Therapy finished last week, I’ll be more consistent once again.
i don’t question “why me?” Quite frankly I don’t remember when/if I’ve ever asked that question. The question I really want answered is “why multiple sclerosis?” I really wish I could pinpoint something I did/somewhere I went/something that happened in my past that could explain why I have my wretched disease, but no. No explanations, no answers…sigh. Allyuh tell me how strong I am and how much you admire me because of how I handle things and, I’ve said this before, I’m not putting on a show for that praise, I really do handle things well (at least I try to) – I eh go lie, I sometimes amaze myself at how I handle things. Well…all that strength came to a crashing halt some Fridays ago.

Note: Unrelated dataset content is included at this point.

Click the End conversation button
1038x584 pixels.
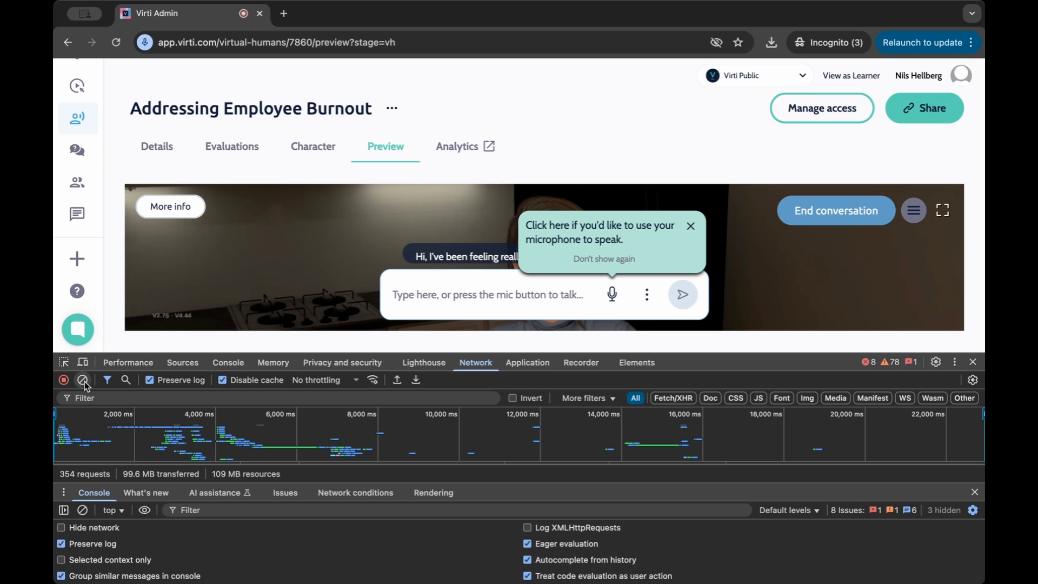tap(836, 211)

truth be told, I haven’t had a bad day in a long while, so one can probably argue that it was time I s’pose. It was the week after labour day (sept 4) and it all stemmed from a mix up with the delivery date of one of my medications. It’s a twice a day tablet that is specifically for ms patients’ walking issues. Every month, I speak to a pharmacy representative and we agree on the delivery date and every month like clockwork, it’s delivered on said date. Well I’m not sure what happened and it didn’t come as I expected and when I called to find out what was going on, I was told that it was coming 4 days later. That news was no good, I had 2 days of pills left. As I said before, this is a twice a day pill that’s specifically for my walking and one time years ago, I went down to one a day just to see if that dosage could work and I discovered that the pill actually also helped my overall good feelings and 1 daily wasn’t cutting it. So here we are that week and I have 4 pills for four days. Shit! As “luck” would have it, I’d forgotten to take a set of pills sometime that month, so I actually found one more. So for that week, I took one pill a day and I was coping – or so I thought.
that week was leading up to an event that happens annually here in ATL that pits the men in our Trini community against each other to see who “han sweetest” in the kitchen. It’s a competition that’s been run by AuntyP for years and it eventually morphed into a part fund raiser for the MSCA on my behalf. It really brings our little community together and now in these times of social media, all week long I was tagged in comments and pictures and the pekong amongst the competitors was hilarious. That Thursday, in the midst of all the ole talk, a few people were very complimentary of me and reading what was said made me smile – gave me warm and fuzzy feelings, if u will and really lifted me up. Looking back I realised that my funk had started that Thursday afternoon. I really needed those comments right at that time.
the pills are usually delivered to my front door. Don’t u know it, that day UPS left it in the leasing office so I had to get them. The scoots to the office and back were uneventful so I’m not sure what got to me but in that moment when I got back to my apartment and opened the package, all my strength, positivity, “glass half full” energy vanished…shit was just too unfair and I was on the verge of tears. I was angry, I was sad, I was upset, I was despondent, I felt hatred to the MS and I can go on.
It was the middle of the day though…I had to get back to work…
A few hours later, after having spoken to Learls and a few others, I was almost back to normal.
I’m fine these days but MS still sucks!